PROBLEM STATEMENT – Line by line, copy the entries exactly, excluding the pictures.

[Items from a data source]

-=-=-=-=-

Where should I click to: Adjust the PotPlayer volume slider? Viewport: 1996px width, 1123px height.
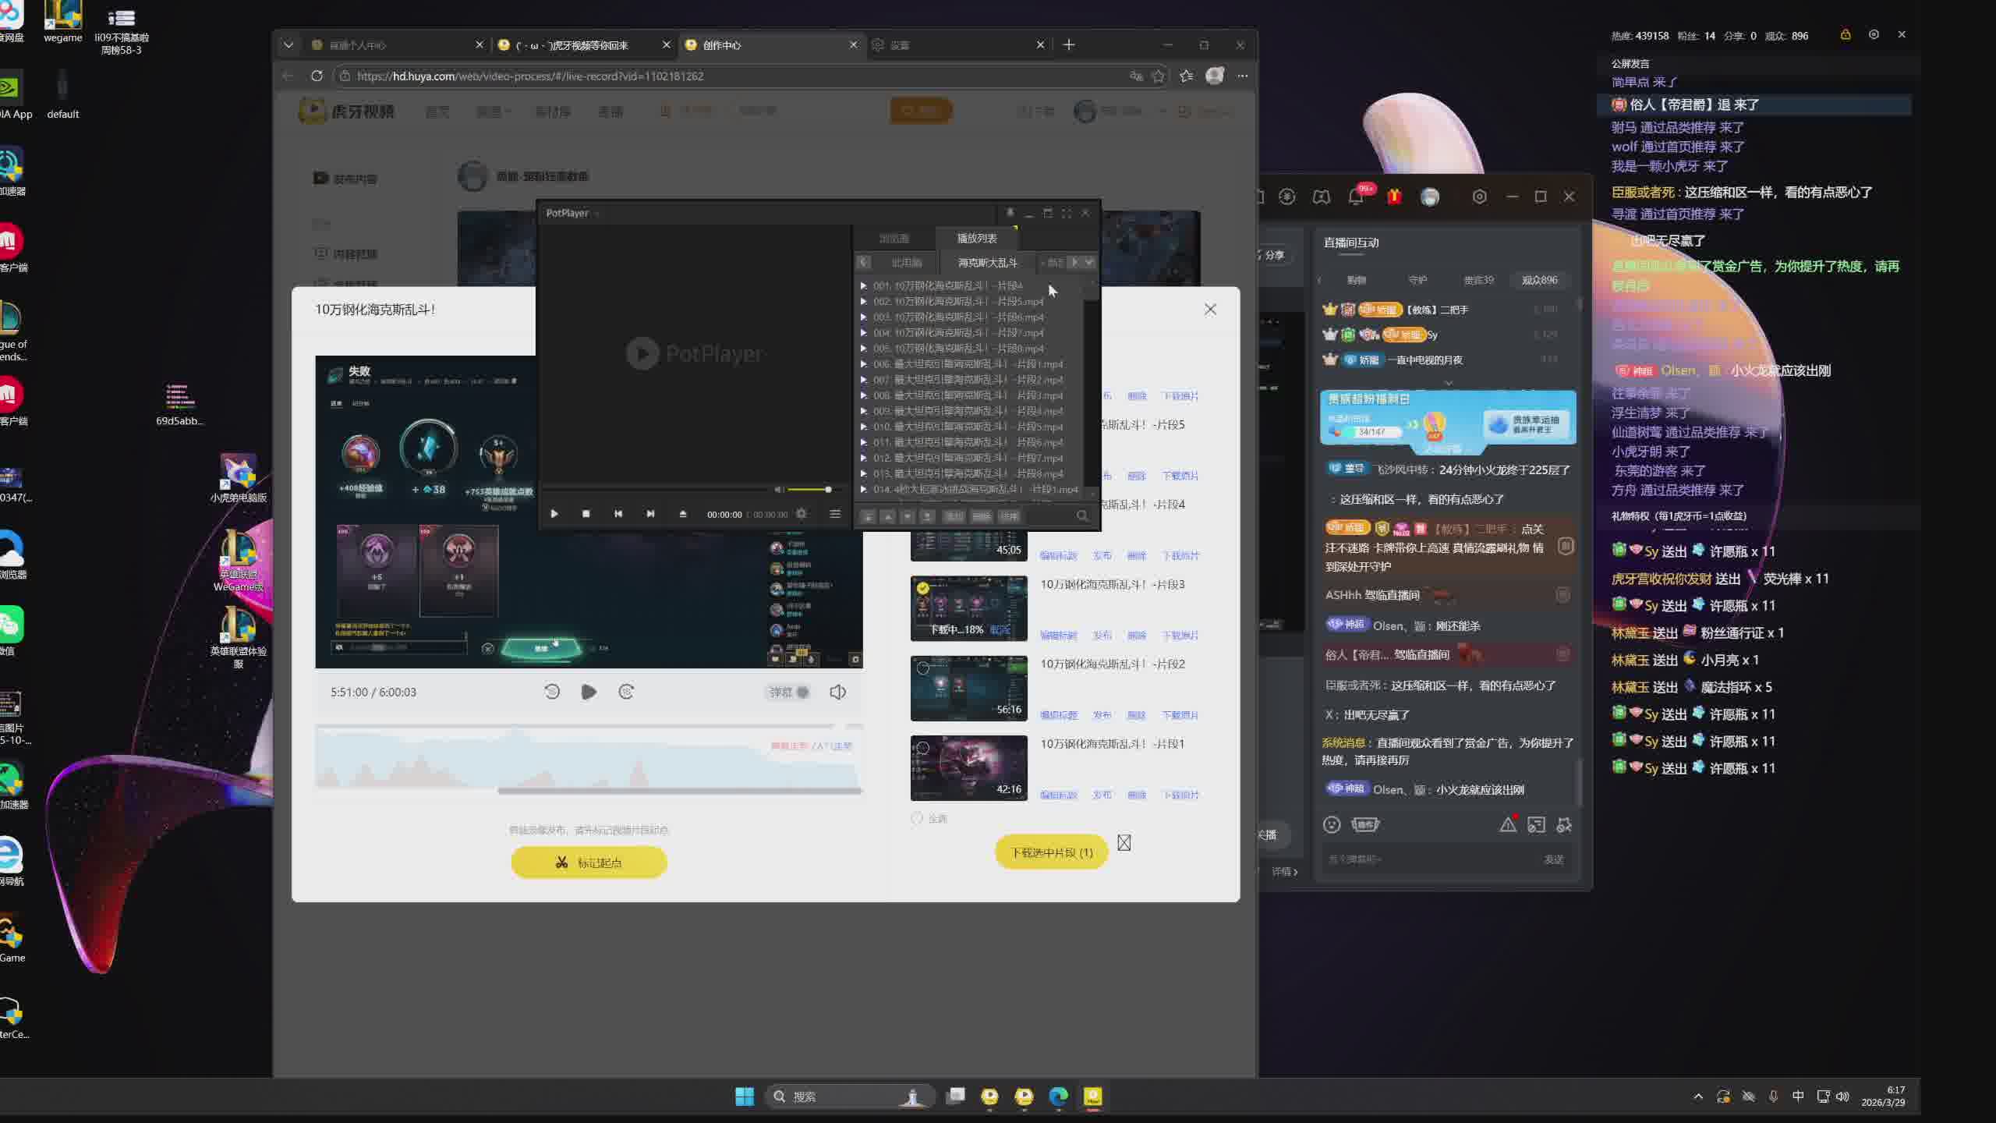point(811,490)
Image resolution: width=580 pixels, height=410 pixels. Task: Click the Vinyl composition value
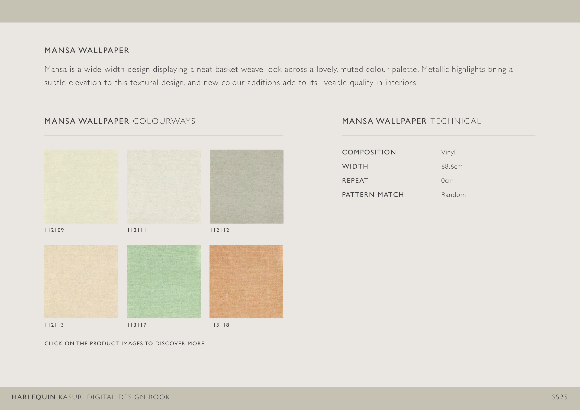(x=448, y=152)
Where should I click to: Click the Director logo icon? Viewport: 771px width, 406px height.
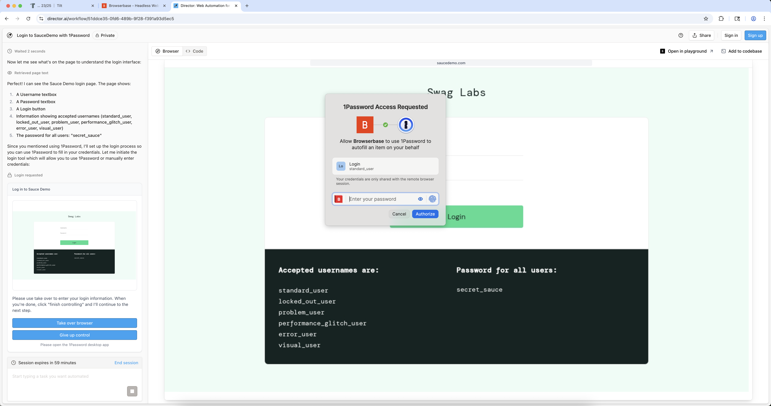[10, 35]
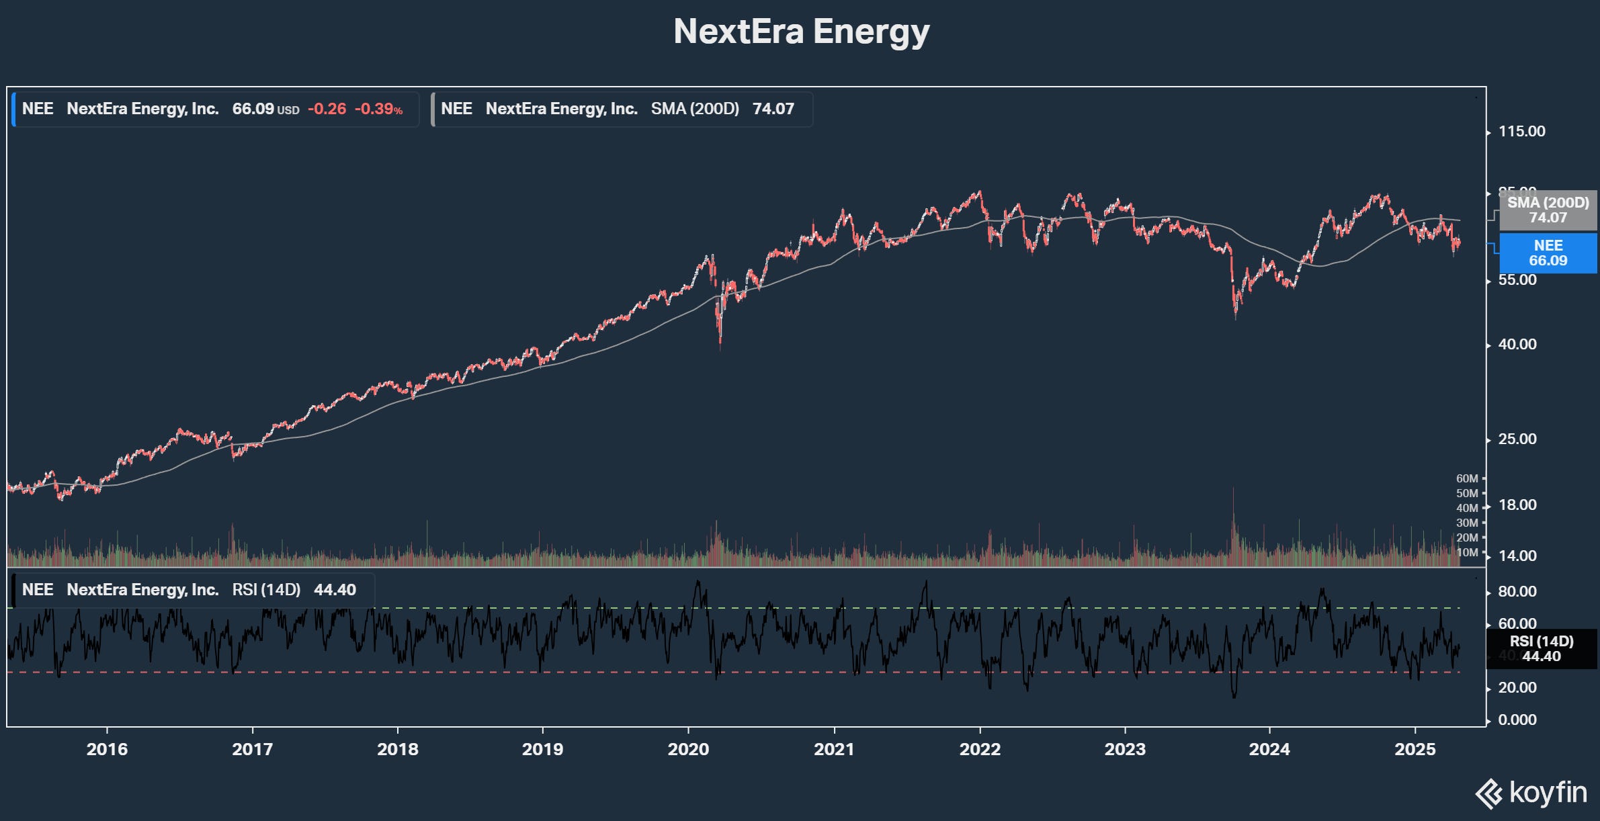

-=-=-=-=-

YOUR SOLUTION –
Where should I click to: Adjust the PotPlayer volume slider? Viewport: 1996px width, 1123px height.
point(811,490)
Image resolution: width=580 pixels, height=410 pixels. Task: Click the Vinyl composition value
(x=448, y=152)
Where should I click to: Click the Director logo icon? Viewport: 771px width, 406px height.
[10, 35]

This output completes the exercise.